Your task:
Your task is to repeat exactly the lines from the one with "At what coordinates" through the end of the records, both included; please leave the pictures out.

** Records to use follows **

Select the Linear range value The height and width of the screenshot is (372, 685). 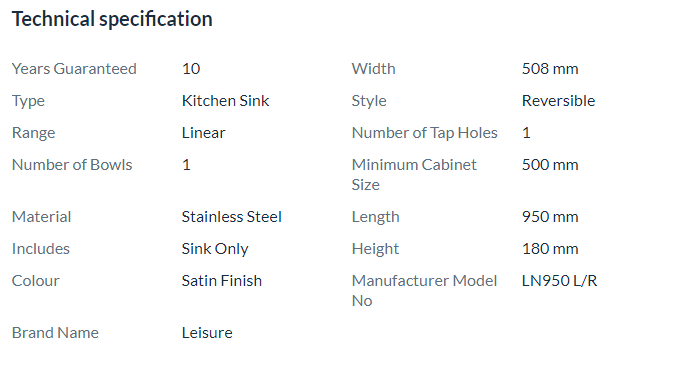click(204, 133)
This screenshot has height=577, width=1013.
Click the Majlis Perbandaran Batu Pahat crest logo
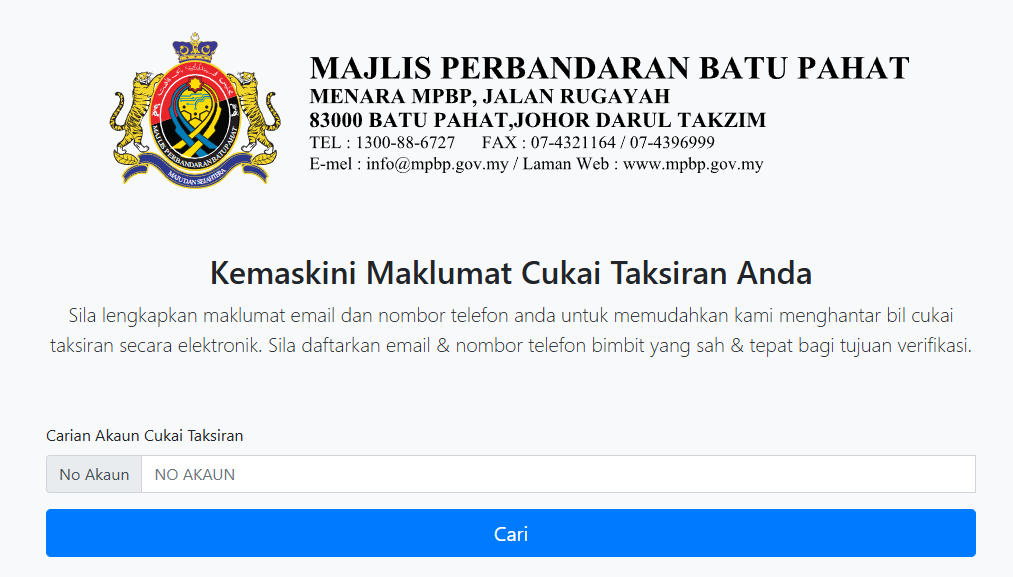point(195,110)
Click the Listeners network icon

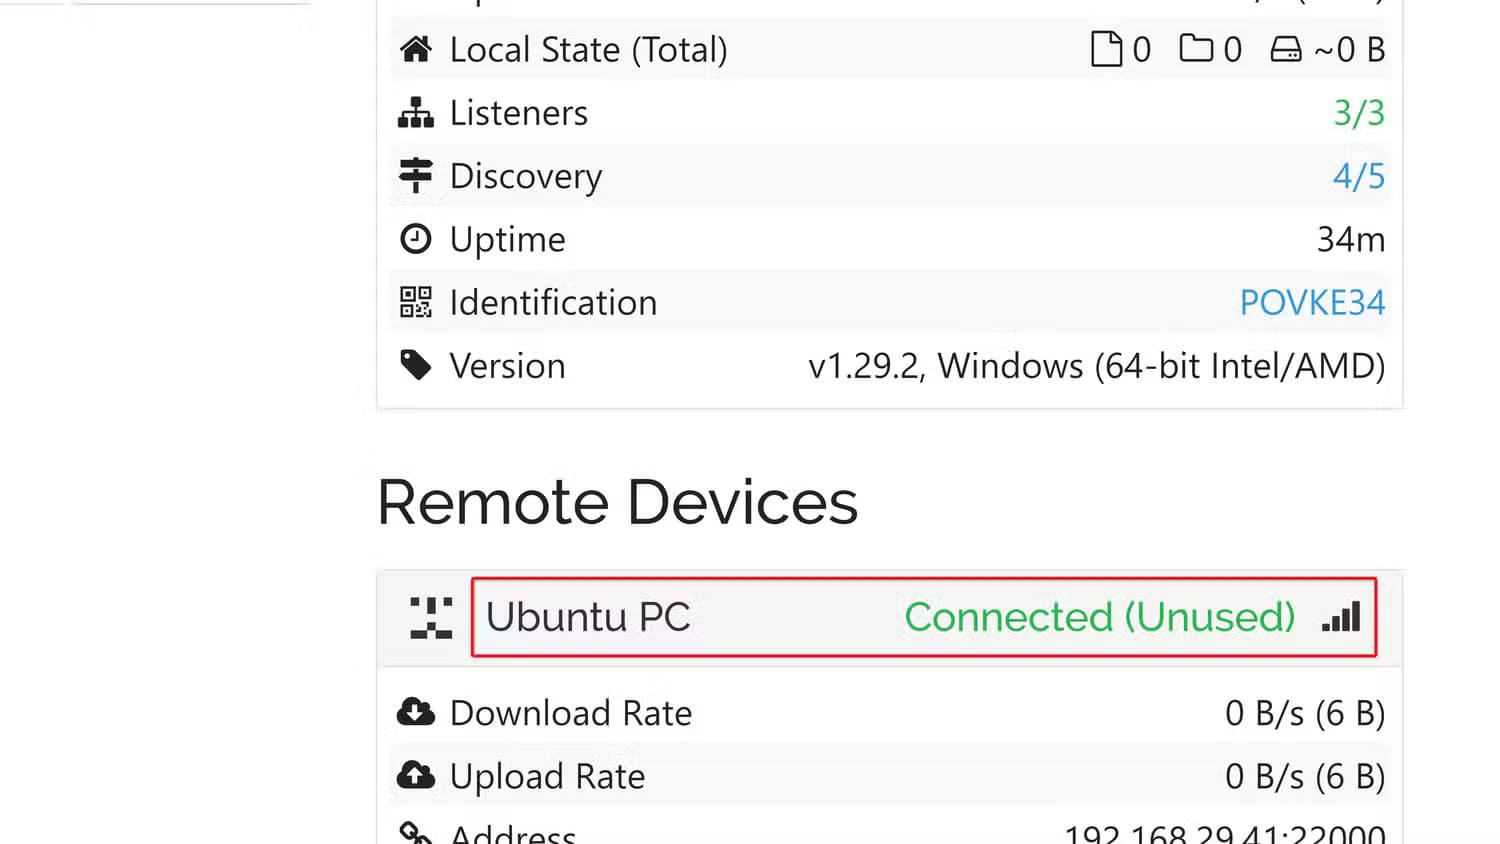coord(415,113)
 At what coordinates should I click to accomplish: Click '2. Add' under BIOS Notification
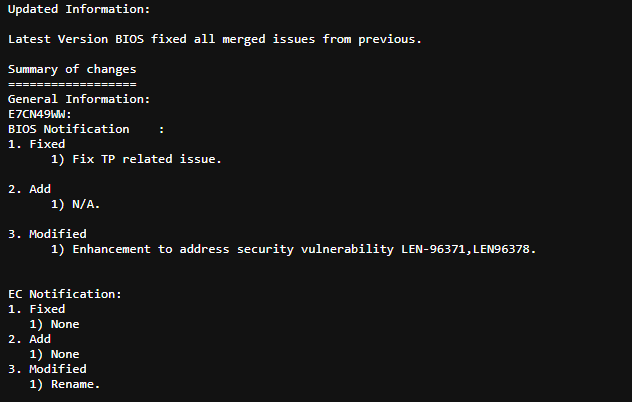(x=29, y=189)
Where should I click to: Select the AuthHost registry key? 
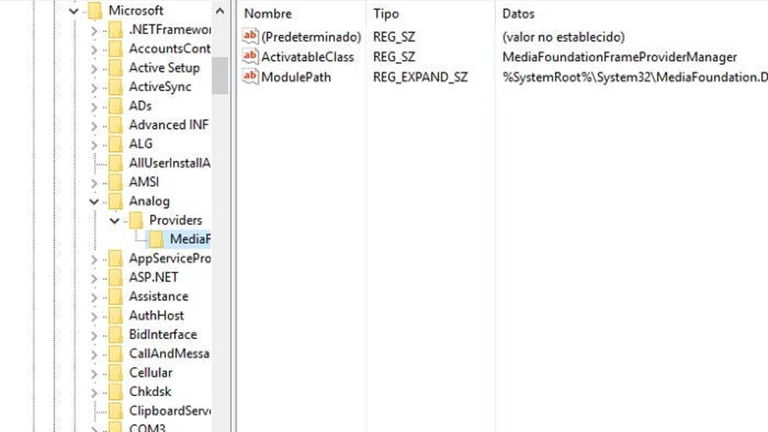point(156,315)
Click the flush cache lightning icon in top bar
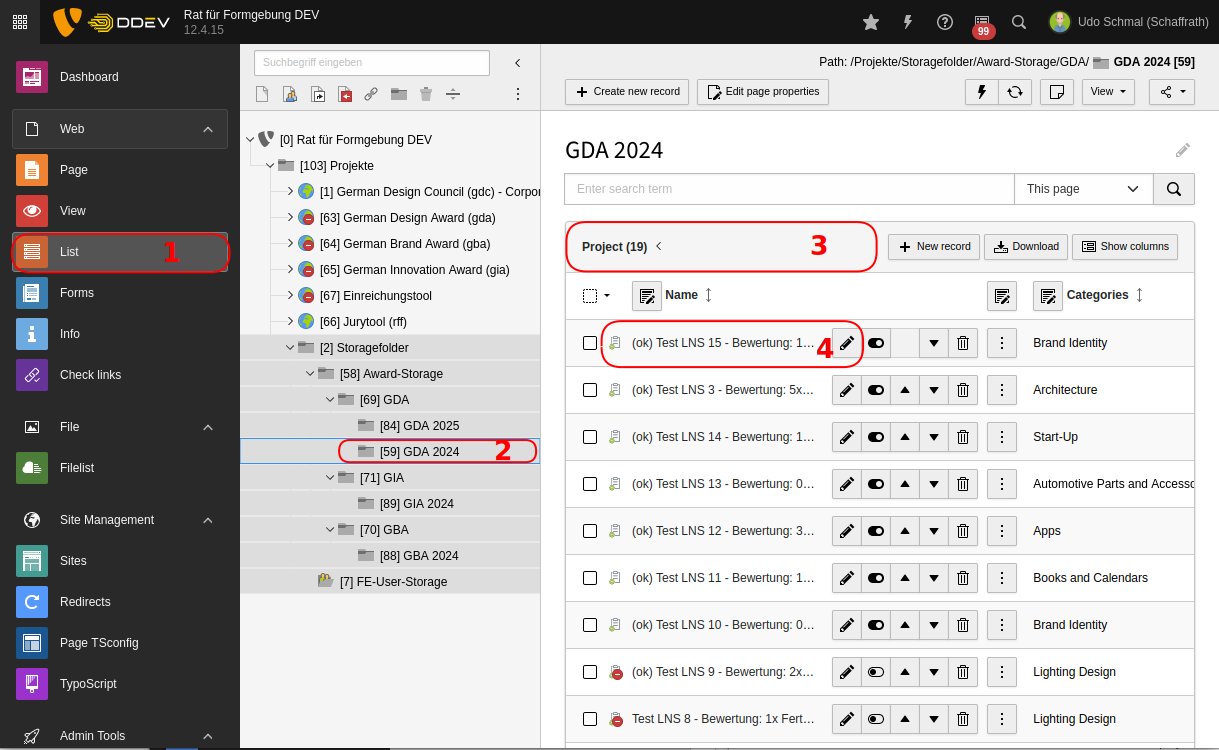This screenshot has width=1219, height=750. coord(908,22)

** End of Records to use **

Response to this exercise:
 At what coordinates should I click to accomplish: Click '2. Add' under BIOS Notification
(x=29, y=189)
Where should I click to: Select the AuthHost registry key? 
point(156,315)
Click the flush cache lightning icon in top bar
This screenshot has width=1219, height=750. coord(908,22)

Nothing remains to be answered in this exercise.